Each tiny Clementine is low in calories. For a slim 35 calories, one small Clementine contains 1 gram of fiber and is a good source of vitamin C, an essential antioxidant which:
- helps keep gums healthy
- helps repair body tissue and heal wounds
History and Varieties
Clementines are tangerines, which trace their lineage back to the common orange. Over 20 million years old, oranges originated in China. Arab traders spread them around the Mediterranean, and the Moors introduced oranges to Spain. They made their way to America by way of Christopher Columbus, on his second voyage to the New World in 1493.
Spanish missionaries planted orange groves in Florida in 1565 and in California and Arizona in the 18th century, where the climate was perfect for orange-growing. Growers have cultivated so many varieties and combinations of citrus fruits that it gets more than a bit confusing and hard to track.
The tangerine, named for Tangiers, arrived roughly 150 years ago and is known as the mandarin orange everywhere but in the U.S. The name tangerine is a group of several types of smaller oranges that contain a "zipper" skin and tangy flavor. They're often called Christmas oranges because of their availability throughout the holiday season, appearing as early as November. The most popular available varieties are:
Darcy: An early ripener, this small seedy fruit has a bright shiny rind that slips off. It has a fairly sweet, bland flavor.
Page: Known for its thick, deep orange skin.
Kinnow: Slightly larger mandarin with a zesty flavor.
Honeybell: Large, juicy mandarin hybrid with a tiny knob on one end.
Satsuma: First came to California from Japan in the 1870s- is especially wrinkly and seedy, but very refreshing.
Clementine: Tiniest of the mandarins, this small, sweet, juicy, deep red-orange, tight-skinned hybrid is a cross between an orange and a mandarin.

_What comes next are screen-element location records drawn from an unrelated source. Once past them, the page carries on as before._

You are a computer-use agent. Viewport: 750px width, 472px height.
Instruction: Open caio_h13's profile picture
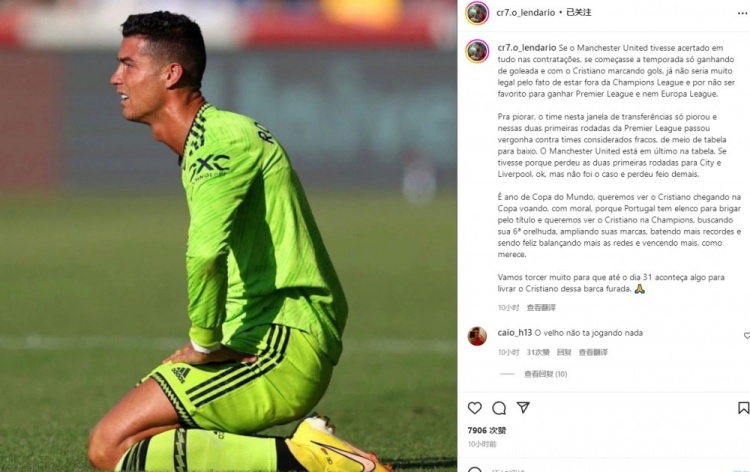pyautogui.click(x=477, y=336)
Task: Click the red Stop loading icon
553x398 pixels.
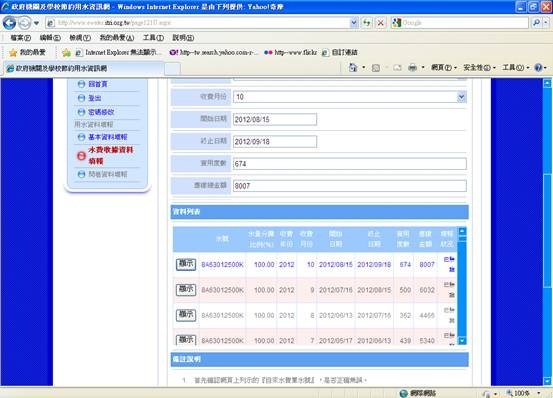Action: (380, 23)
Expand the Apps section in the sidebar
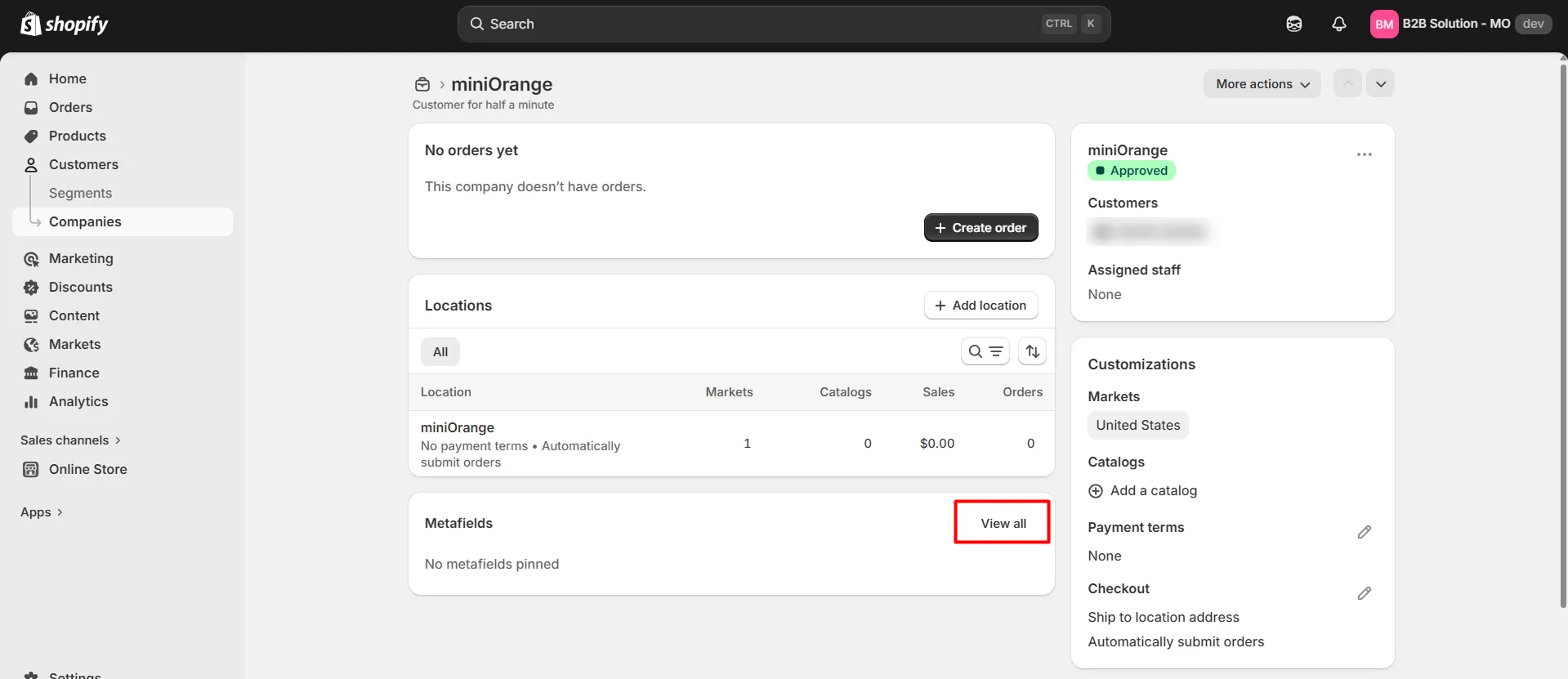Image resolution: width=1568 pixels, height=679 pixels. [42, 512]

Clementines thrive in the Mediterranean, California, Arizona, Texas and Florida.
Pixie: a tiny tangerine, this late spring fruit is seedless and sweeter than all the other mandarins.
Fairchilds: small, spherical, dark orange, seedy, juicy and sweet.
Murcotts: slightly larger oblate, also called honey tangerines.
The cultivation of the Clementine goes to Father Clement Rodier of Algeria in 1902, although earlier historical references to similar citrus fruits originated in China, Germany, Japan and California. The Clementine, also known as Algerian Tangerine, was introduced into Florida by the USDA Department of Agriculture in 1909 and into California in 1914.
Selecting and Storing
In the last few years, Clementines have become extremely popular and affordable. They are available starting mid-November through most of January. Though the first fruits of the season can be a bit tart, they become sweeter as the season goes on. The longer these little gems stay on the tree, the more sugar they develop.
Select Clementines that are slightly soft, yet heavy for their size-indicating a juicy piece of fruit that hasn't been off the tree very long. Clementines should also have a fresh-sweet-smelling aroma. Look for fruit without spots, or shriveling and no white spots on the rind. The sizing of the fruit can vary greatly and can also affect flavor and sweetness. Sizes includes medium, large, jumbo and mammoth.
Since it is so sweet, the Clementine is very prone to decay and mold and is very perishable. Avoid Clementines that are overly soft or show even small spots of browning, as they tend to develop decay spots quickly on the inside. If you notice that even one has mold, remove it and refrigerate the others, since mold spreads quickly.
Clementines will keep one or two days at room temperature and a week or two in the crisper drawer or in a plastic bag in the refrigerator.
Because they are so easy to peel, clementines are most often eaten out of hand. Their sweet and juicy flavor and bright color make them a great addition to:
Salads:Pair with fennel, blue cheese, or with other bold flavors where the sweet citrus notes provide a tempering affect
Jellies and preserves: Their high sweetness makes the clementine a natural in jams and jellies, either by itself or paired with other citrus or berry fruits.
Fish dishes: Pair perfectly with halibut, flounder, rockfish and other mild fish.
Juicing: They go especially well with bananas, mangoes and strawberries.
In sauces: Combined with cranberry or other berries, marmalade and fresh ginger, this becomes a refreshing sauce for turkey or chicken.
In sorbets and gelatins: Prepared with vanilla and light cream, Clementine sorbet can be a gentle and refreshing way to end a meal.
Unlike other citrus fruits, the Clementine zest is usually considered a bit bitter to use in cooking or baking, but is sometimes paired with the sweetness of a cake.